De film is door beklaagde geclassificeerd en uitgekomen op Alle Leeftijden (AL).
Klager is van mening dat deze classificatie niet correct is aangezien er scènes in de film voorkomen die niet geschikt zijn voor jonge kinderen. Hij doelt op de beelden van verlating in onweer, bijna verdrinking en een achtervolging door een boot die alles opeet.
Beklaagde is verbaasd over de klacht, meer dan 100.000 bezoekers hebben de film gezien zonder dat dit tot een klacht leidde. De film heeft in Duitsland, Zwitserland en Oostenrijk dezelfde classificatie, waarover nimmer enige twijfel bestond.

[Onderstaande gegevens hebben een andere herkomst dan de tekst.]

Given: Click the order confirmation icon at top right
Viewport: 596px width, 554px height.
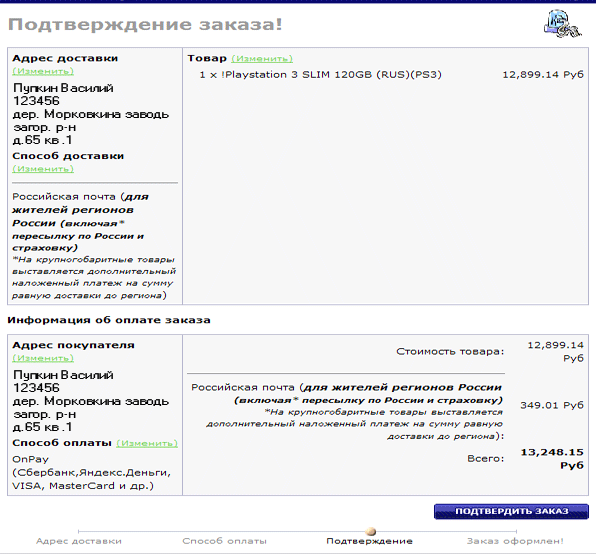Looking at the screenshot, I should 563,24.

De Klachtencommissie (KC) oordeelt als volgt. In de film komt geen geweld voor, ten aanzien van deze inhoudscategorie komt de classificatie uit op AL. Verder is de KC van mening dat beklaagde de vragen binnen de categorie angst correct heeft ingevuld. Vraag 3.1.1 (Hoe vaak komen fantasiewezens die zich dreigend gedragen of er dreigend uitzien voor?) en vraag 3.1.2 (Hoe vaak komen dieren die zich dreigend gedragen of er dreigend uitzien voor?) zijn terecht met ‘nooit’ beantwoord. De ijsberen die de kleine ijsbeer achtervolgen zijn niet zo dreigend dat er schadelijke effecten kunnen ontstaan voor kinderen onder de 6 jaar. De classificatie moet gezien het voorstaande uitkomen op AL.
De uitspraak van de KC op 3 september 2003: de KC heeft de klacht ongegrond verklaard. De classificatie van de film is terecht uitgekomen op AL zonder inhoudsclassificaties.